Main function for the estimation of domain-level (nonlinear) indicators with MERFs

This function enables the use of Mixed Effects Random Forests (MERFs) for applications of Small Area Estimation (SAE). Unit-level survey data on a target and auxiliary covariates is required to produce reliable estimates of various disaggregated economic and inequality indicators. Option meanOnly saves computational time for users that are only interested in the estimation of domain-specific means using unit-level and aggregated auxiliary data. Predefined indicators include the mean, median, quantiles (10%, 25%, 75% and 90%), the head count ratio, the poverty gap, the Gini-coefficient and the quintile share ratio. The MERF algorithm is an algorithmic procedure reminiscent of an EM-algorithm (see Details). Overall, the function serves as a coherent framework for the estimation of point estimates and if requested uncertainty estimates for the indicators. Methodological details are found in Krennmair & Schmid (2022) and Krennmair et al. (2022b). The following examples showcase further potential applications.

Usage

SAEforest_model(
  Y,
  X,
  dName,
  smp_data,
  pop_data,
  MSE = "none",
  meanOnly = TRUE,
  aggData = FALSE,
  smearing = TRUE,
  popnsize = NULL,
  importance = "impurity",
  OOsample_obs = 25,
  ADDsamp_obs = 0,
  w_min = 3,
  B = 100,
  B_adj = 100,
  B_MC = 100,
  threshold = NULL,
  custom_indicator = NULL,
  initialRandomEffects = 0,
  ErrorTolerance = 1e-04,
  MaxIterations = 25,
  aggregate_to = NULL,
  na.rm = TRUE,
  ...

★ ★ ★ ★ ★

Reproduce the SAEforest_model reference above in full, word for word and line for line.

- _Recorded information_

★ ★ ★ ★ ★

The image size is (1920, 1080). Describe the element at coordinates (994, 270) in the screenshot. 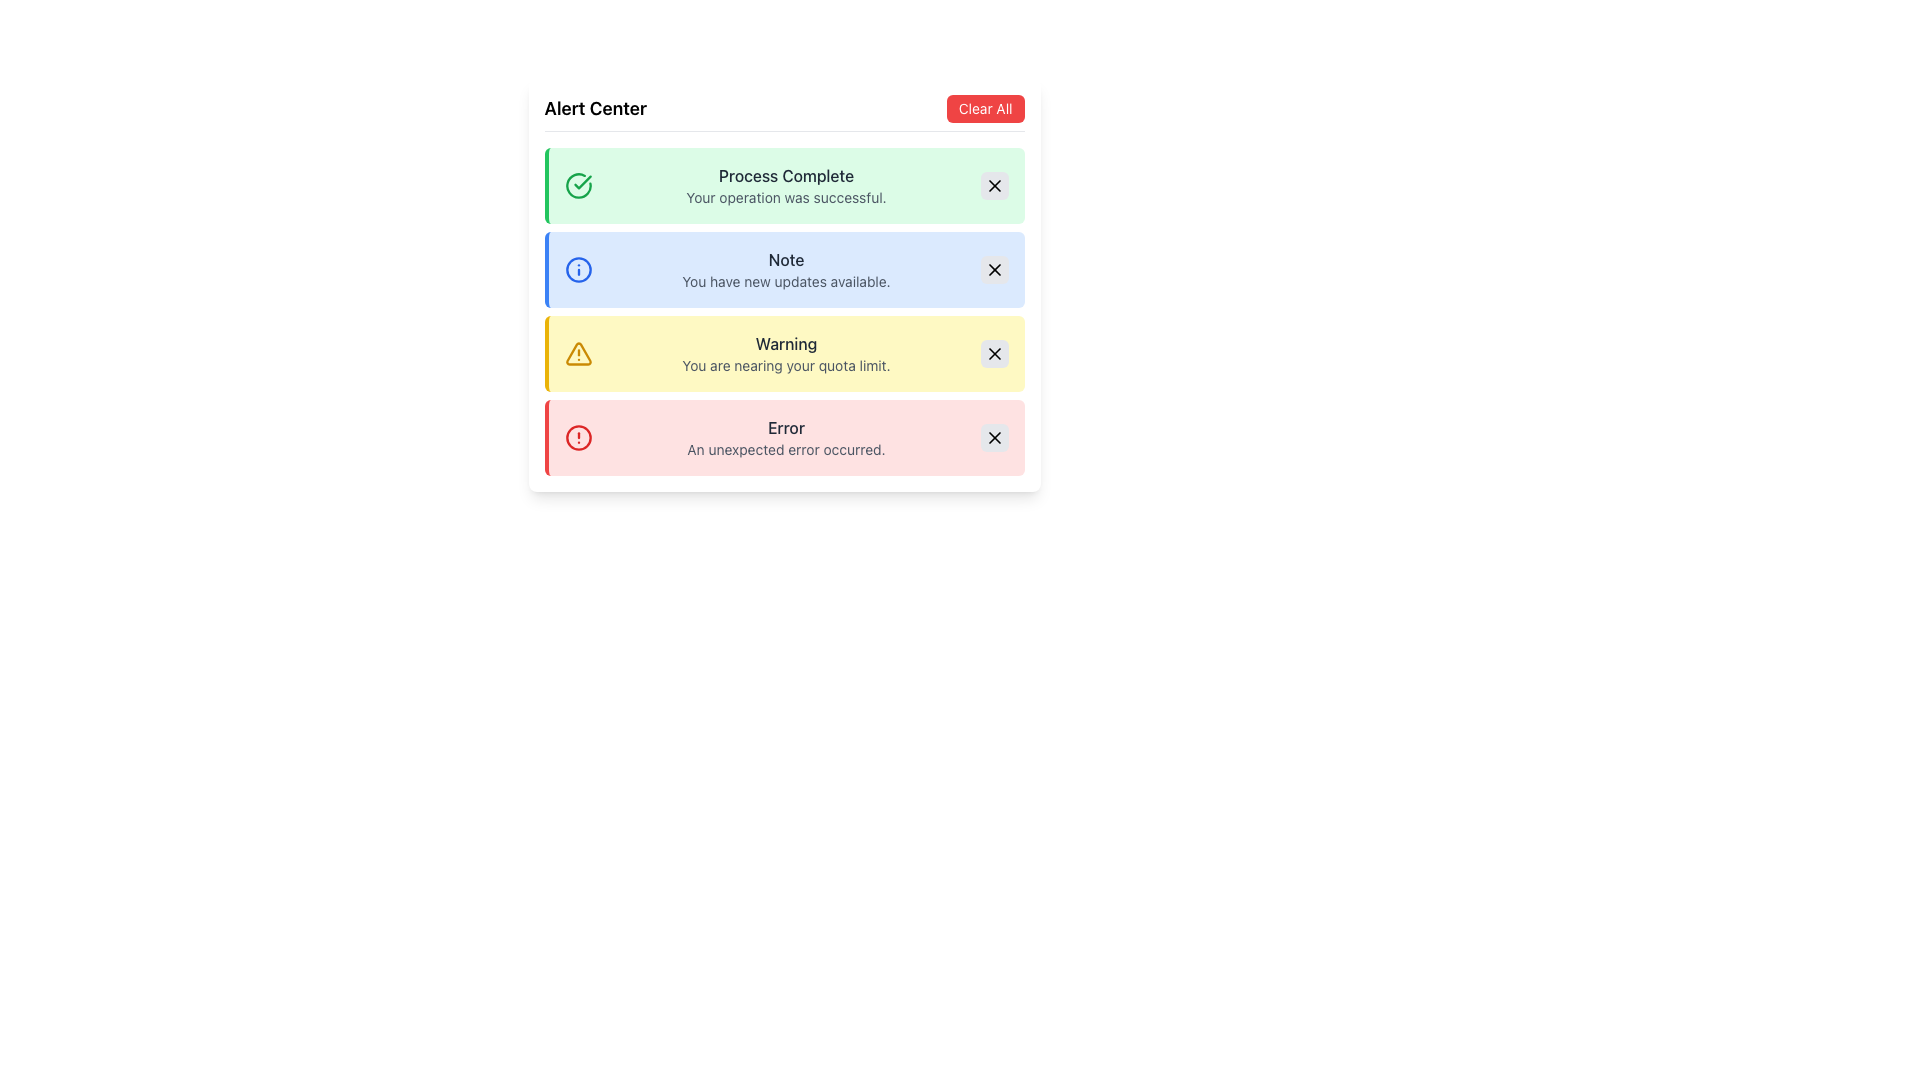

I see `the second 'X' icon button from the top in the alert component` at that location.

★ ★ ★ ★ ★

- _Task response_
Main function for the estimation of domain-level (nonlinear) indicators with MERFs

This function enables the use of Mixed Effects Random Forests (MERFs) for applications of Small Area Estimation (SAE). Unit-level survey data on a target and auxiliary covariates is required to produce reliable estimates of various disaggregated economic and inequality indicators. Option meanOnly saves computational time for users that are only interested in the estimation of domain-specific means using unit-level and aggregated auxiliary data. Predefined indicators include the mean, median, quantiles (10%, 25%, 75% and 90%), the head count ratio, the poverty gap, the Gini-coefficient and the quintile share ratio. The MERF algorithm is an algorithmic procedure reminiscent of an EM-algorithm (see Details). Overall, the function serves as a coherent framework for the estimation of point estimates and if requested uncertainty estimates for the indicators. Methodological details are found in Krennmair & Schmid (2022) and Krennmair et al. (2022b). The following examples showcase further potential applications.

Usage

SAEforest_model(
  Y,
  X,
  dName,
  smp_data,
  pop_data,
  MSE = "none",
  meanOnly = TRUE,
  aggData = FALSE,
  smearing = TRUE,
  popnsize = NULL,
  importance = "impurity",
  OOsample_obs = 25,
  ADDsamp_obs = 0,
  w_min = 3,
  B = 100,
  B_adj = 100,
  B_MC = 100,
  threshold = NULL,
  custom_indicator = NULL,
  initialRandomEffects = 0,
  ErrorTolerance = 1e-04,
  MaxIterations = 25,
  aggregate_to = NULL,
  na.rm = TRUE,
  ...